Il mese scorso, durante il convegno Diaspore Italiane a Genova, è stato proiettato il docufilm di Barbara Pavarotti Addio Italia, non tornerò, che avevamo già presentato sulle pagine di Eureka. Avevo aspettative molto alte per questo documentario, realizzato dalla Fondazione Paolo Cresci per l’emigrazione italiana, a cui hanno partecipato anche alcuni ragazzi italiani di Melbourne, ma purtroppo mi ha deluso.
Su una cosa in particolare mi ha fatto riflettere: abbiamo un grande problema con le storie di emigrazione che raccontiamo.
La maggior parte delle storie contenute nel documentario (a parte rare eccezioni come quella di una ragazza che fa la babysitter a Los Angeles) sono quelle di giovani con situazioni privilegiate: ricercatori, docenti universitari, astrofisici, registi. I classici cervelli in fuga di cui si parla da vent’anni. Le loro esperienze di emigrazione sono sempre descritte come positive e, tutto sommato, lineari. Sono le stesse che ritroviamo, ogni settimana, nei titoli della rubrica del Fatto Quotidiano, intitolato proprio “Cervelli in Fuga”: “Enologo in Australia. ‘Qui hanno creduto in me anche se non ero nessuno. In Italia senza conoscenze non lavori’” (22 giugno 2019); “Ricercatore a San Diego. ‘Sono qui perché ho risposto a un annuncio su Nature. Qui le cose sono molto più semplici e dirette’” (16 giugno 2019).
Sono storie belle, a lieto fine, che fanno sembrare il trasferimento all’estero una scelta decisamente vantaggiosa. Invogliano i giovani a partire e a provarci. Il problema non è raccontare queste storie. Il problema è raccontarle solo con un certo taglio e, soprattutto, raccontare solo queste. Così facendo, si dà vita a un circolo vizioso. Spingendo una narrazione univoca dell’emigrazione, si fa sì che i tanti giovani italiani che partono e hanno un’esperienza diversa dall’unica che trova spazio nei giornali e in tv non vogliano poi raccontare la loro storia, pensando erroneamente di essere un’eccezione, gli unici ‘sfigati’ che all’estero non sono riusciti a trovare il lavoro della loro vita in due giorni o hanno vissuto situazioni di ansia per la lontananza dalla famiglia o le difficoltà di integrazione con il tessuto sociale locale. Per non parlare di coloro che si trovano a vivere esperienze negative di sfruttamento, abusi, lavoro in nero, furto di salari. Casi che, come hanno rivelato recenti studi come “Wage Theft in Australia” a cura di Bassina Farbenblum e Laurie Berg, sono tutt’altro che isolati.

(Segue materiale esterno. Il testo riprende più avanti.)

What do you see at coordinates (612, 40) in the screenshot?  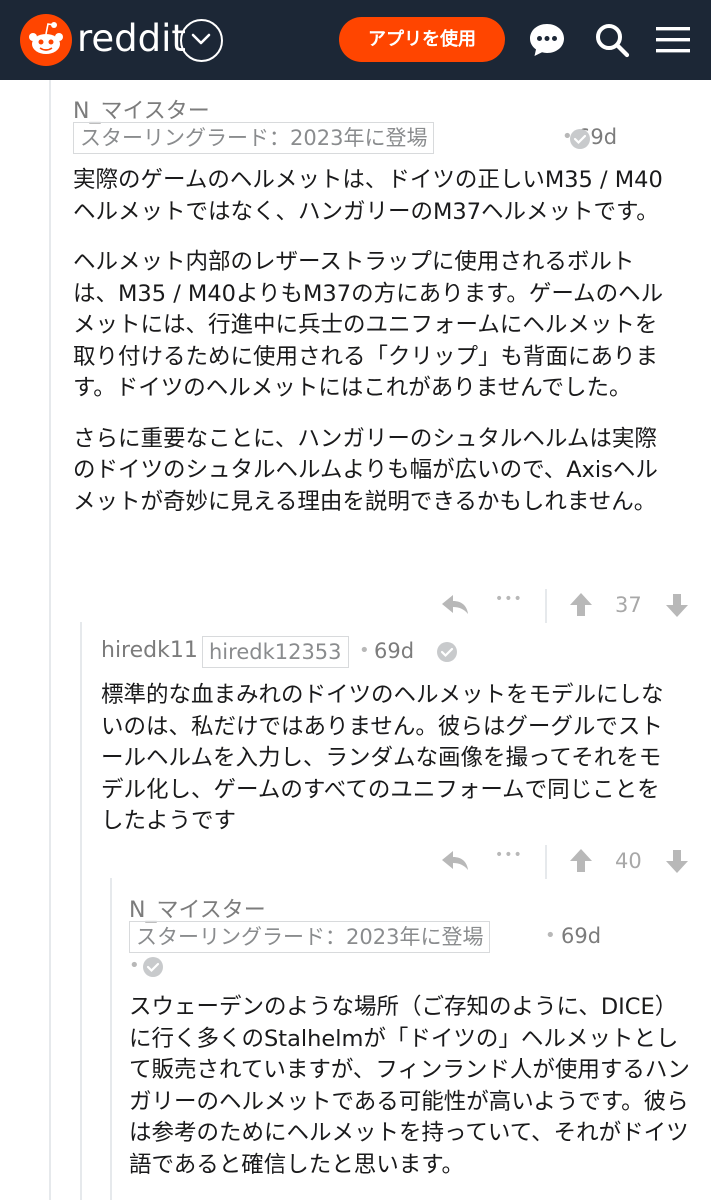 I see `search-icon` at bounding box center [612, 40].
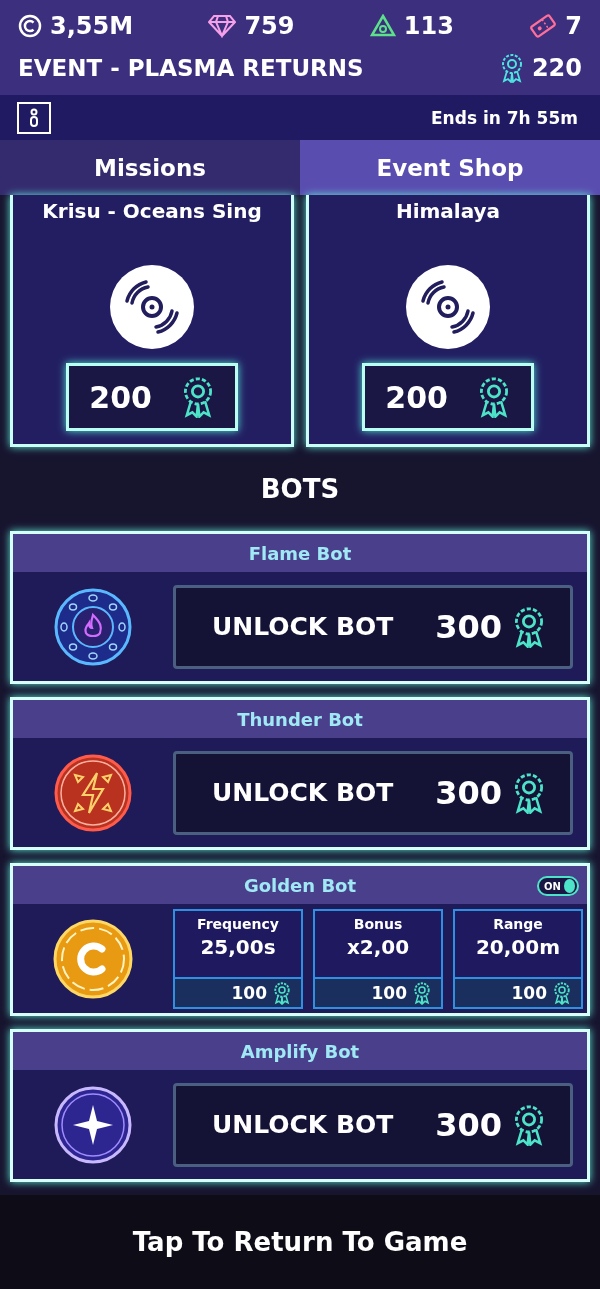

Raccontare queste storie, dando un quadro completo dell’esperienza migratoria, è doveroso per assicurarci che i ragazzi italiani che decidono di andare all’estero lo facciano in maniera consapevole e informata. È importante che ciascuno possa sentirsi legittimato a raccontare la propria storia, che sia di successo, di fallimento o semplicemente di esperienza temporanea.
Coloro che tornano, o stanno pensando di tornare, sia per motivi di visto, lavoro o nostalgia, non devono farlo con la coda tra le gambe, credendo di aver fallito o di dover tener nascosti i lati duri di questa esperienza ad amici e familiari. Stare lontani da casa – ricostruirsi una nuova casa – è tutt’altro che una passeggiata: la loro storia non è l’eccezione, è la regola.
Infine, un’ultima considerazione. “Addio Italia, non tornerò” non solo è un titolo che non corrisponde alla realtà, ma è anche il contrario di ciò che dovremmo auspicare per il nostro Paese, che continua a perdere un numero sempre più alto di giovani che ha formato. La laurea è spesso un vero e proprio “foglio di via”, come ha detto il rettore dell’Università di Bologna Ivano Dionigi, che ha aggiunto preoccupato: “Perdiamo il vero capitale del Paese, un suicidio perfetto”.
Dopo due mesi in Italia, posso però constatare amareggiata che questo “suicidio perfetto” (come spesso avviene per i suicidi) sta avvenendo in silenzio. Tutte le persone che ho incontrato hanno almeno un familiare o un amico all’estero, ma nei media questo fenomeno appare sporadicamente, decisamente con meno preponderanza rispetto a quello dell’immigrazione, con narrazioni stereotipate che non rendono giustizia a chi è emigrato e senza proporre soluzioni per chi, magari, se ne è andato pronunciando un “Addio Italia” che sperava non dovesse essere definitivo.